What is needed | Write the passage that would follow the final sentence of the general terms and conditions excerpt below.

Excerpt to read |
►

Should any provision of these General Terms and Conditions or of an agreement concluded on the basis thereof be or become invalid, the validity of the remaining provisions will remain unaffected. In such cases the parties to the agreement are obliged to cooperate on drawing up a provision that will ensure a legally effective outcome that comes closest to the invalid provision.

§ 10 Applicable Law

All agreements concluded in accordance with these General Terms and Conditions are subject to the laws of the Federal Republic of Germany with the exclusion of UN trade law (CISG United Nations Convention on Contracts for International Sale of Goods dated 11 April 1980).

§ 11 Place of Fulfilment and Jurisdiction

  1. The place of fulfilment is SEC's place of business in Irschenberg.
  2. The exclusive place of jurisdiction for any disputes arising from the contractual relationship is the local court responsible for SEC's place of business provided the Client is a commercial businessperson in terms of the German Commercial Code (HGB), a legal person governed by public law or separate estate under public law or has no place of business or domicile in the Federal Republic of Germany when legal action is taken.

◄

Listed records |
►

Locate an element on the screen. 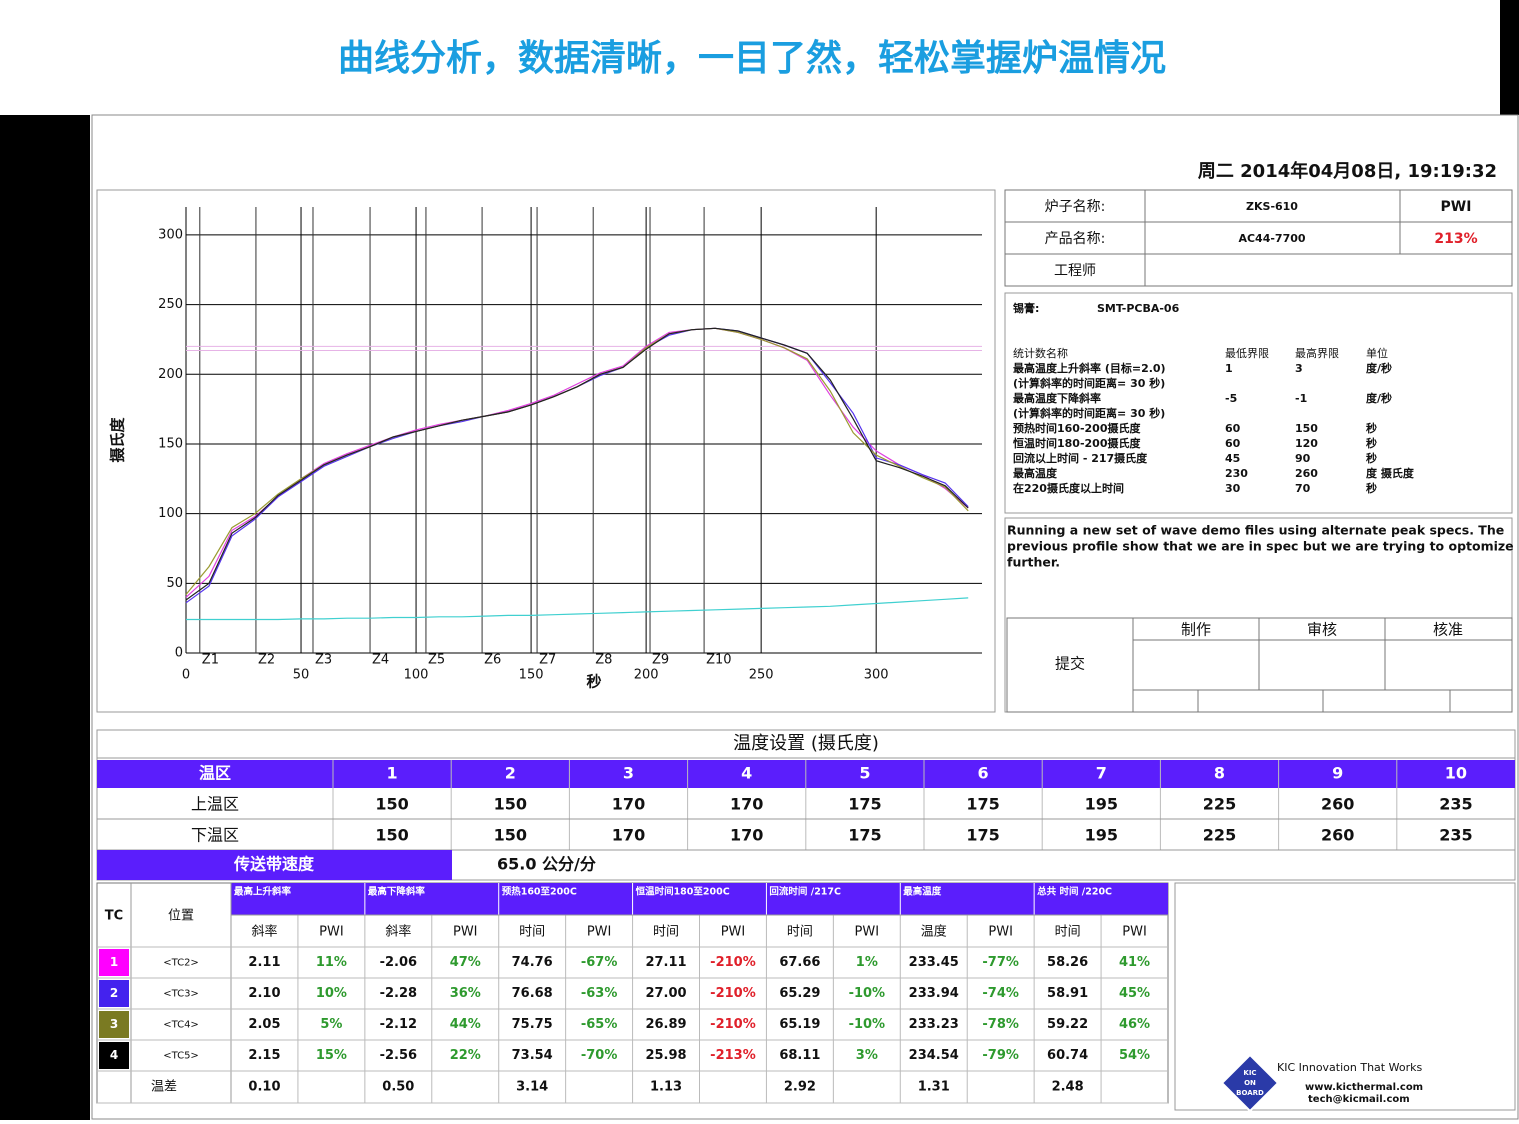 This screenshot has width=1519, height=1124. y-tick-label: 0 is located at coordinates (179, 654).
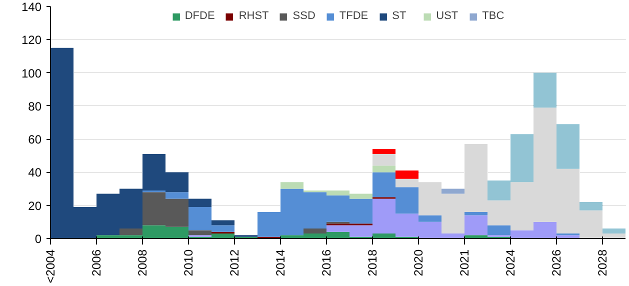 The image size is (629, 286). What do you see at coordinates (419, 262) in the screenshot?
I see `x-tick-label: 2020` at bounding box center [419, 262].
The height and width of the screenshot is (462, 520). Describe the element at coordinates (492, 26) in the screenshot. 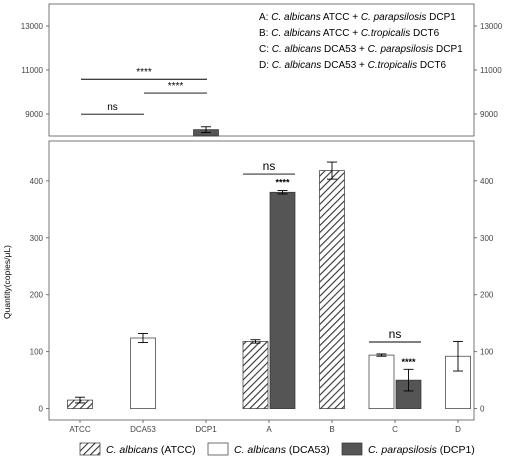

I see `upper-tick-label-right: 13000` at that location.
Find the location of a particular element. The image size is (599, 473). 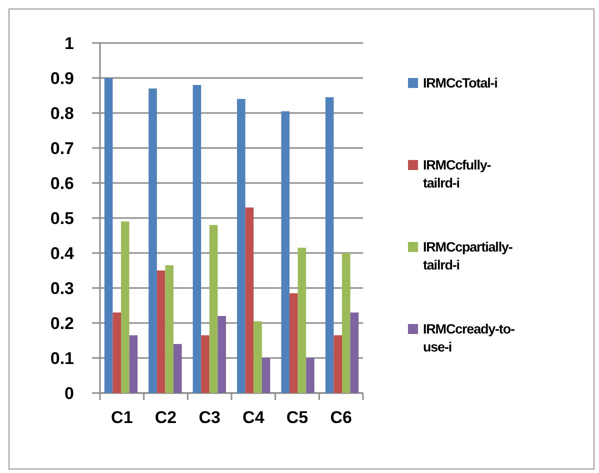

x-tick-label: C6 is located at coordinates (341, 418).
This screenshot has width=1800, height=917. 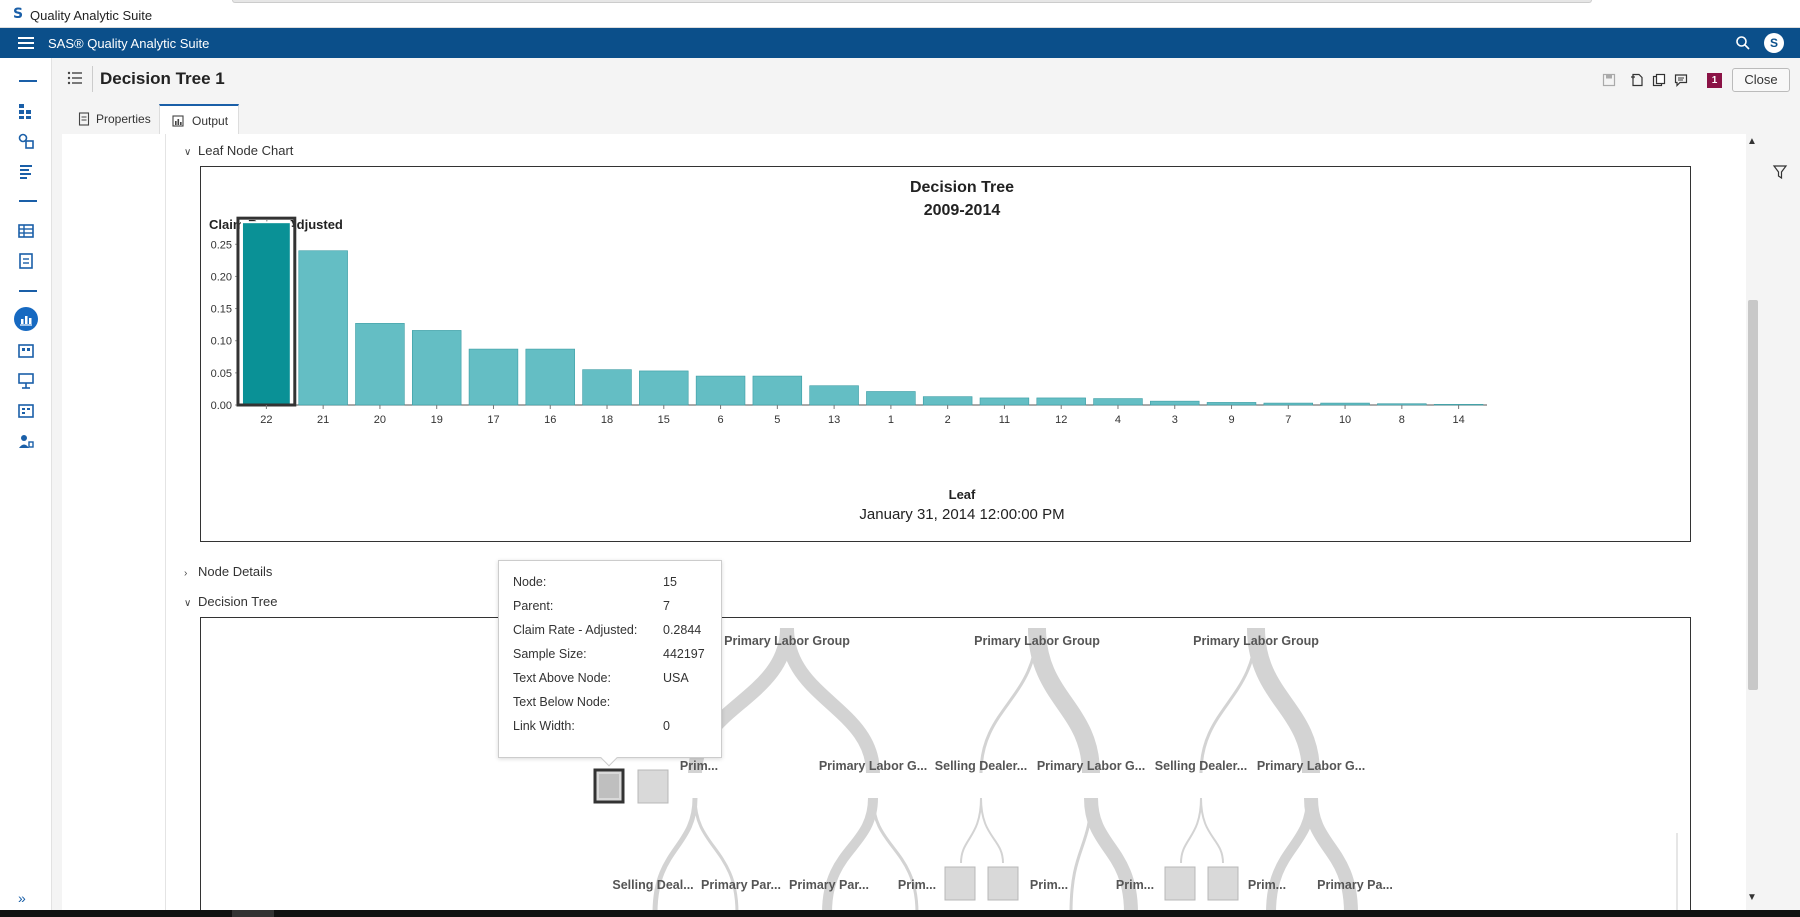 I want to click on y-tick-label: 0.20, so click(x=222, y=277).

◄

Output of the task |
§ 12 Data Protection

  1. SEC and the Client mutually undertake to observe the legal provisions governing data protection when performing the agreement and to extend this duty to observe these provisions to their employees. Both parties mutually undertake to provide evidence for compliance with this obligation on request and in the legally stipulated form to the other contractual party's data protection officer.
  2. All personal details supplied by the Client are given on a voluntary basis. However, by providing telephone and or fax number and email address, the Client consents to SEC being allowed to inform him/her of its consultancy services by this means. SEC may use all the Client's personal details for marketing purposes, in order to conduct internal market research and to inform the Client about products and services. Should the client not agree to this, he/she must submit an objection in writing.